The bypass is also trivial. Change your hostname. Change your timezone. Patch the binary. Any serious adversary can defeat this in minutes. So the feature mostly fingerprints the people least likely to be doing anything wrong: developers using internal gateways, proxy setups, or custom API configurations for legitimate reasons.
The Cursor problem is the same pattern in a different hat.
Cursor's move is less technically sophisticated but more directly harmful. They took a contractual promise, "do not store my code," and replaced it with a weaker promise, "we might store your code for features," without asking. And they made it irreversible.
This is not a bug. It is a design decision. Someone at Cursor decided that cloud agents were more important than the privacy commitment they had already made to paying users. Instead of building cloud agents as an opt-in feature with clear data handling, they quietly upgraded everyone's data access and removed the option to go back.
The HN thread is full of users saying the same thing: I chose this product because of the privacy mode. You removed it without asking. I cannot trust you now.
What this means for product teams.
If you build AI products, especially enterprise ones, these two stories are your warning label.
- Transparency is not optional for trust. Anthropic could have sent an explicit telemetry field. They could have documented it. They could have put it in release notes. Instead, they hid it. The moment a user discovers hidden tracking, every other privacy claim you have made becomes suspect. Not because you were wrong about the other claims, but because you have demonstrated a willingness to hide things.
- Consent is not a one-time checkbox. Cursor's error was not offering cloud agents. Their error was taking away a privacy commitment users had already made and replacing it with a weaker one. If your product evolves and your data practices need to change, the answer is to ask. To make the tradeoff clear. To let people choose. Not to swap the contract and throw away the key.
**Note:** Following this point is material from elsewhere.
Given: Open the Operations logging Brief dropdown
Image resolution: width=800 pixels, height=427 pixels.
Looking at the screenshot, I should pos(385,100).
- Surveillance by any other name is still surveillance. Steganographic fingerprinting, "Privacy Mode" downgrades, background data collection for "features": these are all the same pattern. The company decides it needs more access than the user agreed to, so it takes it quietly and justifies it later. The justification is always reasonable in isolation. The pattern is what matters.
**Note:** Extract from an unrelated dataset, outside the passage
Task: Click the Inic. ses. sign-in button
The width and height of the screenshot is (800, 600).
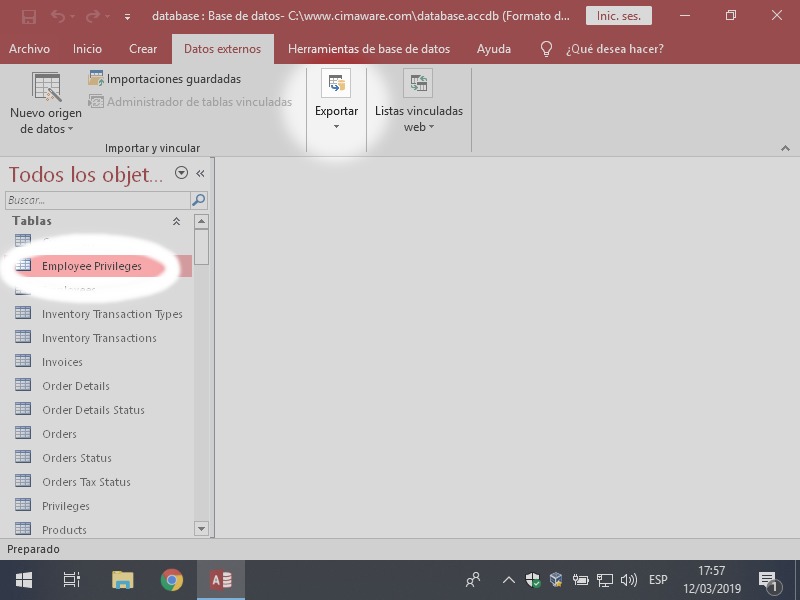Action: pyautogui.click(x=618, y=16)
- Your users can read source code. Claude Code ships as a JavaScript bundle. Anyone with a text editor and patience can reverse-engineer it. Cursor's iOS app settings are visible in the UI. The hiding is never permanent. The discovery is always eventual. When it comes, the reputational cost is far higher than the cost of just being transparent in the first place.
My take.
I wrote yesterday about content provenance: the idea that what matters is not just labelling AI content, but building surfaces that let people trace where content came from and what was done to it. Today's stories are the flip side of the same coin. Trust is not just about what you show people. It is also about what you do not show them.
Anthropic built a provenance system for its own requests and hid it from the people making those requests. Cursor built a provenance system for its own data access and removed the provenance of the privacy commitment that preceded it.
The product lesson is the same one I keep seeing: trust is built in the boring parts. It is built in the release notes nobody reads and the settings nobody checks. It is built in the decision to send an explicit telemetry field instead of encoding invisible Unicode characters into every prompt. It is built in the decision to let users keep their old privacy settings when you introduce new features.
The companies that will win long-term trust in AI are the ones that treat transparency as a product feature, not a compliance obligation. The ones that make their tracking visible, their tradeoffs clear, and their consent reversible. Everyone else is just hoping nobody reads the source code.